TASKS FOR THIS EXERCISE:
(1) Using the passage on forecasting CO2 emissions with diffusion models, decide whether each statement below agrees with it: (a) the Generalized Bass Model relies on historical data from other products to predict the volume of a new model; (b) the authors' CO2 series starts at the very beginning of the emissions record; (c) CO2 and GDP are highly correlated. For each, answer yes or no and quote the words of the passage that settle it.
(2) Continue the passage on forecasting CO2 emissions with diffusion models, beginning after its final sentence.

GIVEN PASSAGE:
━━━━━━
The Generalized Bass Model predicts the volume of a new model by using the historical data of other products. It calculates the similarity of the new product and old product and then estimates how new products get adopted in a population.  

As we have seen in the EDA section, CO2 emissions are strictly related to the production of goods and services within the borders of the countries. That in turn is related to economic behaviors, as the high correlation between CO2 and GDP let us understand. So we decided to make use of diffusion models such as BM and GBM, to try to predict the behavior of CO2 trends, even knowing that there are 2 main problems in our series:
- We didn't take the series from the beginning, since there are no data or they are hard to find about CO2 emission before1960, but we limited our series to begin from a storical minimum.
━━━━━━
DATA EXTRACT:
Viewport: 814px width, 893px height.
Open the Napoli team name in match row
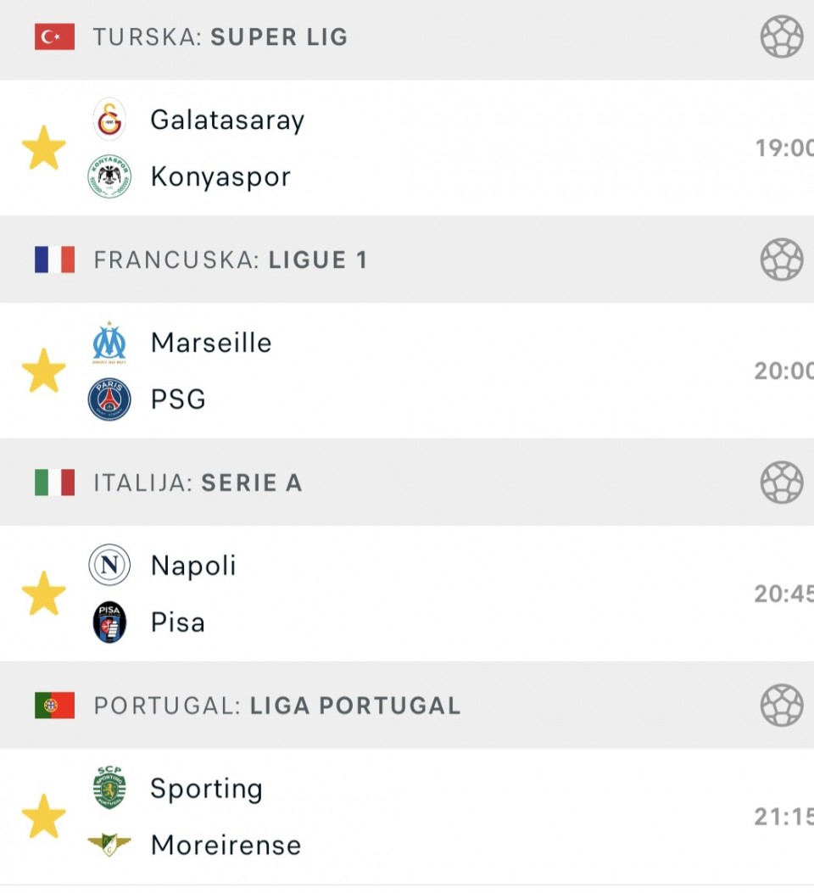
━━━━━━
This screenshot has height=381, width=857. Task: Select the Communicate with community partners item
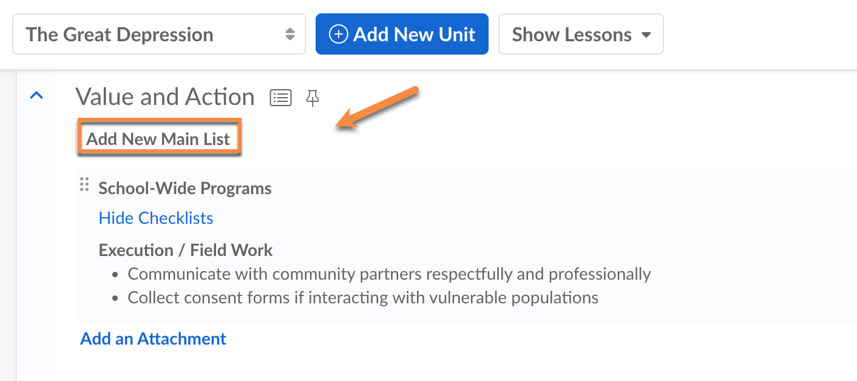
━━━━━━
REPLIES:
(1)
(a) Yes: "predicts the volume of a new model by using the historical data of other products."
(b) No: "We didn't take the series from the beginning."
(c) Yes: "the high correlation between CO2 and GDP."

(2)
- We already have a lot of data and, in some cases (for developed countries), it seems that the trend already reached a peak in the emissions, that explains the reason behind the good estimations of some models.

In the first point we developed a standard Bass Model for all the countries to get the parameters that we then used to train the GBM, and for this last one we will see more in particular how it fits the data and estimate the parameters. Moreover for different countries we are going to see the shocks we applied to the models and give some possible historical reasoning for the presence of them in the time series (that we didn’t demonstrate with statistics to avoid fall in too much complexity) 


In [None]:
install.packages("DIMORA")
library(DIMORA)
library(readxl)

### Italy

In [None]:
##### Bass standard model on CO2 emission to get the coefficents
BM<- BASS.standard(Italy$co2, display=T)
summary(BM)
coef(BM)
BM.fitted <- fitted(BM)
predictedBM <- predict(BM,newx = 45:48)
plot(BM, mode ="i", oos="y", xlim=c(1,50))
lines(train)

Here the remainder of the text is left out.